Il a réitéré son appel à l'occasion de la fête du travail. Fondateur en 2011 du deuxième syndicat tunisien après l'UGTT, Habib Guiza a demandé jeudi à consacrer le pluralisme syndical, en se référant à la Constitution tunisienne.
La Constitution ne garantit cependant pas formellement le pluralisme syndical. L'article 35 assure "la liberté de constituer" des syndicats, sans obliger l'Etat et les patronats à les consulter de manière égalitaire.
Depuis sa création en 1946 et jusqu'en 2011, l'Union générale tunisienne du travail était l'unique centrale syndicale autorisée par l'Etat. Malgré l'arrivée de trois concurrents sur le marché des travailleurs depuis la révolution, l'UGTT y a conservé un quasi-monopole.
Avec 750.000 adhérents revendiqués, elle maintient à bonne distance la CGTT (30.000), l'UTT (50.000) et la nouvelle OTT.
Qui ose bousculer un candidat au prix Nobel?
La centrale est régulièrement glorifiée et valorisée. "Quand l'UGTT rugit, c'est tout le pays qui tremble", écrivait Frida Dahmani en 2012 pour le magazine Jeune Afrique. "Brûler les locaux de l’UGTT, c’est la Tunisie qu’on brûle", clâmait Hela Yousfi sur Nawaat la même année.
Depuis sa confortable assise populaire, l'UGTT entretient des activités diverses qui lui assurent d'importantes rentrées financières. Elle détient un journal (Echaab) et une imprimerie, une agence de voyage (Union tunisienne du tourisme) et un hôtel (Amilcar), ainsi qu'une coopérative active dans l'économie de la pêche et une mutuelle d'assurance.
Forte de son héritage historique, l'UGTT jouit également à l'étranger d'une aura particulière. La centrale a présidé la Confédération des syndicats arabes et demeure l'unique représentant tunisien au sein de la Confédération syndicale internationale.
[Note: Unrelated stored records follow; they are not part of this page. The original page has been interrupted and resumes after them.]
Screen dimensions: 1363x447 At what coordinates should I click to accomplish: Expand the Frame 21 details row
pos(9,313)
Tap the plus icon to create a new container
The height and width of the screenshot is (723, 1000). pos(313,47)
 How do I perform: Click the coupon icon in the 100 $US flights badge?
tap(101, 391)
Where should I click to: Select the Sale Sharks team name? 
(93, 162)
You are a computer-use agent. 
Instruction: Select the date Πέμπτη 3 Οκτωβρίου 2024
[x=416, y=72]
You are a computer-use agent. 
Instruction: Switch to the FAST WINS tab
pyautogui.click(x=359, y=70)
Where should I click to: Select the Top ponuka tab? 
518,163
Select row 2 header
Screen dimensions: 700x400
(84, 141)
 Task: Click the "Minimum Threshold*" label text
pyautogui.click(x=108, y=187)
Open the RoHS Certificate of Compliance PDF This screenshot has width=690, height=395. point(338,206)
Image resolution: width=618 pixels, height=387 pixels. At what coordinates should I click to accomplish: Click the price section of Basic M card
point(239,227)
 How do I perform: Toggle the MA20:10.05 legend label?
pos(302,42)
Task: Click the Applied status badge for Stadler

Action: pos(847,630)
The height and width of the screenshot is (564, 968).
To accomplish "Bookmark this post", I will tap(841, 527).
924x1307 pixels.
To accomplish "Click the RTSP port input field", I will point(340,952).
Son rôle d'intermédiaire autodéclaré lors du dialogue national a récemment valu à la centrale d'être proposée au prix Nobel de la Paix 2014.
Le lancement de la CGTT devait "consacrer le début du pluralisme syndical" en Tunisie, avait annoncé son fondateur Habib Guiza en 2011. Mais les nouveaux acteurs syndicaux dénoncent aujourd'hui leur marginalisation. L'Etat et les patronats ne les consulteraient pas, ou pas assez.
Lors de la grève des employés de l'hypermarché Carrefour en mars 2014, les deux centrales sont entrées en conflit. Au bout de négociations avec l'UGTT, la société avait annoncé un accord "qui satisfait les revendications de tous les ouvriers sans exception". Revendiquant la représentation de la majorité des employés, la CGTT avait alors fustigé un accord dont elle aurait été exclue.
"Nous ne nous opposons pas au pluralisme syndical s'il sert les intérêts des ouvriers", avait réagi l'UGTT.
Dans la même veine, le Secrétaire général de l'UGTT Houcine Abassi aurait conditionné son soutien au principe du pluralisme au maintien du rôle historique de sa centrale.
Le pluralisme n'est pas obligatoire, mais...
Le pluralisme syndical ne découle pas naturellement de la démocratie. Les Etats-Unis, l'Allemagne et les pays scandinaves fonctionnent avec un syndicat unique censé regrouper les intérêts de tous les travailleurs.
Le système pluraliste est compétitif. La politique de l'Etat est censé y être la conséquence des diverses pressions appliquées par les syndicats - à l'instar des grèves - et aboutir à "un équilibre social", expliquaient Etienne Arcq et Bérangère Marques-Pereira dans les années 90.
Problème: La division peut nuire à la capacité des syndicats à mettre la pression sur le gouvernement.
Le système tunisien actuel est plus proche du "néo-corporatisme", qui implique les syndicats, les patronats et l'Etat dans un processus de négociation. Moins basé sur l'affrontement, il insiste sur la coopération entre les acteurs sociaux.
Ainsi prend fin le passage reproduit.